As an indie musician, even doing short runs of 500 CDs, it costs about $2 per copy. I know this because I've done it. For a few thousand dollars, you can have the equivalent of a million dollar 1980s recording studio in your home. I know this because I have such a studio, and I've watched over the years as the sound that only the pros could afford fell further and further into my price range.
Fans trading music around can end up doing your marketing for free. Most indie artists I know would love for people to start "stealing" their music. Our enemy is obscurity, not piracy. Get the obscurity thing out of the way and most indie artists can do just fine on their own.

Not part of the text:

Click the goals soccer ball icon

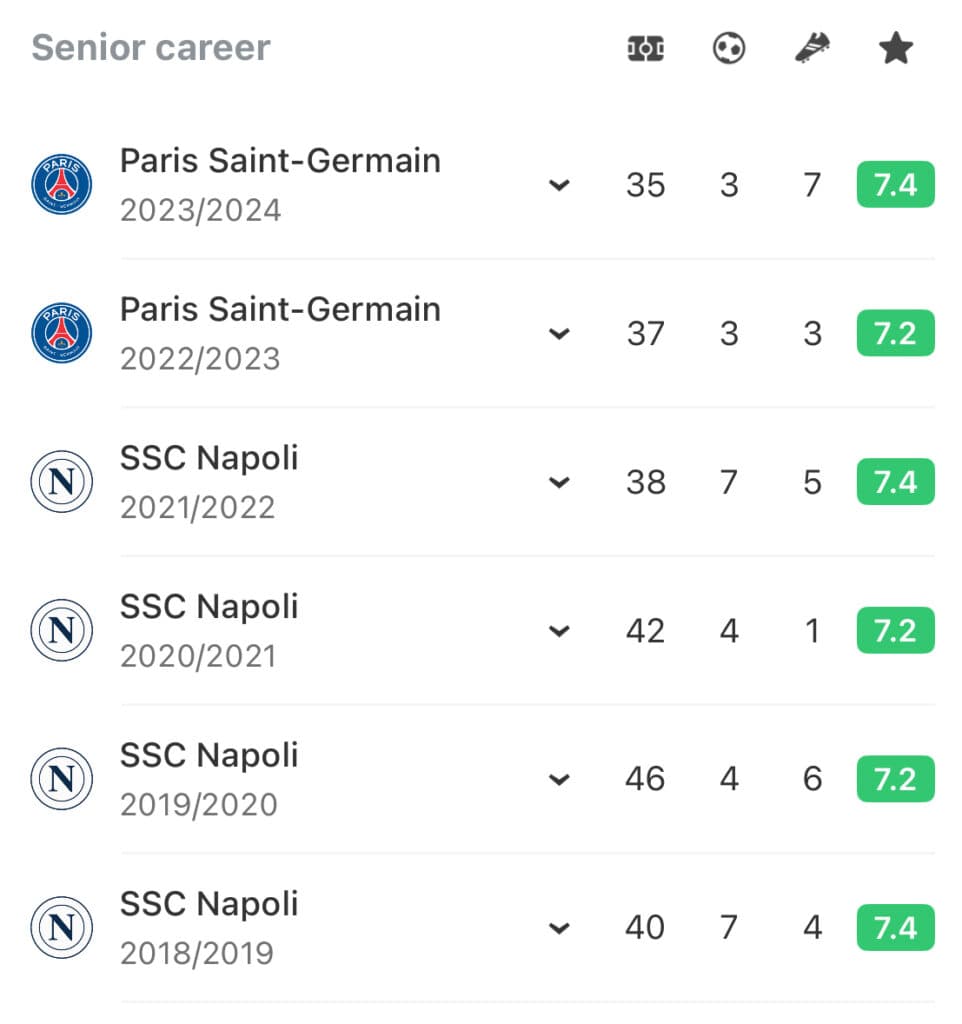pos(729,48)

So where do those extra $13 per CD really go? That markup might be necessary, but you have to be able to convince your customers of that. Notice that I said "convince them of that," not "compel them to pay that." When people see indie musicians producing often more inventive music at the same or lower price (when these musicians are not able to take advantage of the economics of scale), you need to find a way to justify your own price.
In my mind, the biggest contributing factor to piracy and its more harmful aspects, is that we've barely even tried to recognize the new digital reality. The music industry is just starting to. It took them over a decade. How long for the movie industry or the book industry? Or the manufacturing industry? I can't wait until machine fabrication becomes so accessible that people start trading design specs so they can print off a brand new pair of Nikes. We might as well start thinking about how we're going to compensate people in ways that encourage the flow of ideas instead of stifling them because the world is only moving further in that direction. There's no going back. Let's just accept that, embrace the future, and try to save what's truly of value in the present.

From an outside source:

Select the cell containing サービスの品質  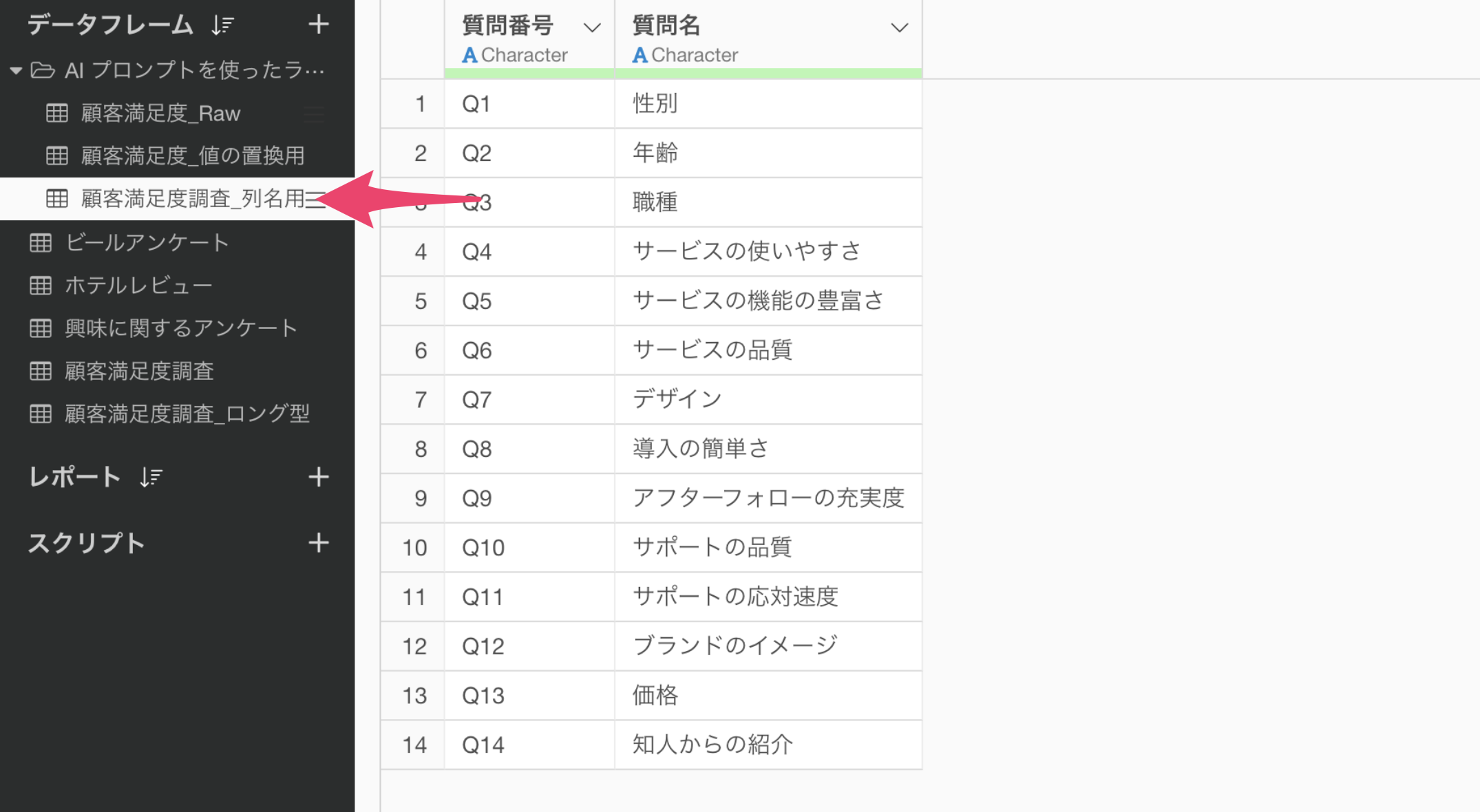pyautogui.click(x=712, y=350)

Copyright law, at least as it was applied in the nineteenth and twentieth centuries, just isn't compatible with what's happening. We need to accept this and move on, instead of tying ourselves in administrative knots. And somehow, it seems, we need to still convince our leaders (in industry and in government) of this. Maybe we need to buy them all iPods or something.
Because instead of communicating and adapting, they've gotten the lawyers involved – and nothing drives up the cost of anything creative like getting the lawyers involved.